(Problem statement): Output each record in full, exactly as it stands.
Dataset entries Block Start
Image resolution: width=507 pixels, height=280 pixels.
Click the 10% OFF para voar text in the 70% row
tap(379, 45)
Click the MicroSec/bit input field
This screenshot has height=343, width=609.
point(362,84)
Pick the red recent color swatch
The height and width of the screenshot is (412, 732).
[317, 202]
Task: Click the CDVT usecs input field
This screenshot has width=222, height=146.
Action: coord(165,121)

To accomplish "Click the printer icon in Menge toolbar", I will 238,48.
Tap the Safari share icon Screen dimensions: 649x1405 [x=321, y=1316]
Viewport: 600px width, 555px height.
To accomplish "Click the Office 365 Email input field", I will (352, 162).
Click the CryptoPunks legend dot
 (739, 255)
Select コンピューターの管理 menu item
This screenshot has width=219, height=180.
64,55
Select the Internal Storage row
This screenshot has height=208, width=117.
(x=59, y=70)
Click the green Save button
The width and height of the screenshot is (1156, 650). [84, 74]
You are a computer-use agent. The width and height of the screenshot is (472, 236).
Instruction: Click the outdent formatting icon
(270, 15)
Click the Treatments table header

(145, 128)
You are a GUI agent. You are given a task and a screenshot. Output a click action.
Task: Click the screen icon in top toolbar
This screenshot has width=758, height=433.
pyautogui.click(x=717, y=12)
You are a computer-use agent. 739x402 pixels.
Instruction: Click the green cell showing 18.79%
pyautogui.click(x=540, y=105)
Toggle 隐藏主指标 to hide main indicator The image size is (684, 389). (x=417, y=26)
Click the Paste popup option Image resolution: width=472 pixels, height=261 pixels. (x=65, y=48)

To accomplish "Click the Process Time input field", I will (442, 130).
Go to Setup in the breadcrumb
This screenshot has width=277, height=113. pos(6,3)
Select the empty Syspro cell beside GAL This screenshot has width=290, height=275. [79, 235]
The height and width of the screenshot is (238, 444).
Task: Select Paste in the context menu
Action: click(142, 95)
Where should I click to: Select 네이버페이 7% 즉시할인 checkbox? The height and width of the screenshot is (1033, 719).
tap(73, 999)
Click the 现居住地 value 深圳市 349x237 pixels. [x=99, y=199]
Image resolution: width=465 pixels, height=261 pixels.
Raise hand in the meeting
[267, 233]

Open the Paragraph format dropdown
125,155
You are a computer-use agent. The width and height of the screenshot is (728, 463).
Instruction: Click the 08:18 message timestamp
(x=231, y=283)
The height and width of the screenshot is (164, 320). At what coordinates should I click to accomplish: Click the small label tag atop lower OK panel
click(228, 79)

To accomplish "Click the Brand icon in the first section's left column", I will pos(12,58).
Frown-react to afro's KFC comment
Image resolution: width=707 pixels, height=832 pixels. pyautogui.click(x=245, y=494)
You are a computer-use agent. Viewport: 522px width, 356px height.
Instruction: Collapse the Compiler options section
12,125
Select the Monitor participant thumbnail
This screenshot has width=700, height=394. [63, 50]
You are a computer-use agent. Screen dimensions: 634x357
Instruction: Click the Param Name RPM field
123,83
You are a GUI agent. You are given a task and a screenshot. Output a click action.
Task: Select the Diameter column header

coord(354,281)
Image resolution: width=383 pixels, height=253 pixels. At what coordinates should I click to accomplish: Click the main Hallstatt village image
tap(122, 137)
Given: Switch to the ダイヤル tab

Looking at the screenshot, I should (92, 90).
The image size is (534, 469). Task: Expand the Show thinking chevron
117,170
Dataset entries Block End
(Output):
Image resolution: width=507 pixels, height=280 pixels.
Click the 10% OFF para voar text in the 70% row
tap(379, 45)
Click the MicroSec/bit input field
This screenshot has height=343, width=609.
point(362,84)
Pick the red recent color swatch
The height and width of the screenshot is (412, 732).
[317, 202]
Task: Click the CDVT usecs input field
This screenshot has width=222, height=146.
Action: coord(165,121)

To accomplish "Click the printer icon in Menge toolbar", I will 238,48.
Tap the Safari share icon Screen dimensions: 649x1405 [x=321, y=1316]
Viewport: 600px width, 555px height.
To accomplish "Click the Office 365 Email input field", I will (352, 162).
Click the CryptoPunks legend dot
 (739, 255)
Select コンピューターの管理 menu item
This screenshot has width=219, height=180.
64,55
Select the Internal Storage row
This screenshot has height=208, width=117.
(x=59, y=70)
Click the green Save button
The width and height of the screenshot is (1156, 650). [84, 74]
You are a computer-use agent. The width and height of the screenshot is (472, 236).
Instruction: Click the outdent formatting icon
(270, 15)
Click the Treatments table header

(145, 128)
You are a GUI agent. You are given a task and a screenshot. Output a click action.
Task: Click the screen icon in top toolbar
This screenshot has width=758, height=433.
pyautogui.click(x=717, y=12)
You are a computer-use agent. 739x402 pixels.
Instruction: Click the green cell showing 18.79%
pyautogui.click(x=540, y=105)
Toggle 隐藏主指标 to hide main indicator The image size is (684, 389). (x=417, y=26)
Click the Paste popup option Image resolution: width=472 pixels, height=261 pixels. (x=65, y=48)

To accomplish "Click the Process Time input field", I will (442, 130).
Go to Setup in the breadcrumb
This screenshot has width=277, height=113. pos(6,3)
Select the empty Syspro cell beside GAL This screenshot has width=290, height=275. [79, 235]
The height and width of the screenshot is (238, 444).
Task: Select Paste in the context menu
Action: click(142, 95)
Where should I click to: Select 네이버페이 7% 즉시할인 checkbox? The height and width of the screenshot is (1033, 719).
tap(73, 999)
Click the 现居住地 value 深圳市 349x237 pixels. [x=99, y=199]
Image resolution: width=465 pixels, height=261 pixels.
Raise hand in the meeting
[267, 233]

Open the Paragraph format dropdown
125,155
You are a computer-use agent. The width and height of the screenshot is (728, 463).
Instruction: Click the 08:18 message timestamp
(x=231, y=283)
The height and width of the screenshot is (164, 320). At what coordinates should I click to accomplish: Click the small label tag atop lower OK panel
click(228, 79)

To accomplish "Click the Brand icon in the first section's left column", I will pos(12,58).
Frown-react to afro's KFC comment
Image resolution: width=707 pixels, height=832 pixels. pyautogui.click(x=245, y=494)
You are a computer-use agent. Viewport: 522px width, 356px height.
Instruction: Collapse the Compiler options section
12,125
Select the Monitor participant thumbnail
This screenshot has width=700, height=394. [63, 50]
You are a computer-use agent. Screen dimensions: 634x357
Instruction: Click the Param Name RPM field
123,83
You are a GUI agent. You are given a task and a screenshot. Output a click action.
Task: Select the Diameter column header

coord(354,281)
Image resolution: width=383 pixels, height=253 pixels. At what coordinates should I click to accomplish: Click the main Hallstatt village image
tap(122, 137)
Given: Switch to the ダイヤル tab

Looking at the screenshot, I should (92, 90).
The image size is (534, 469). Task: Expand the Show thinking chevron
117,170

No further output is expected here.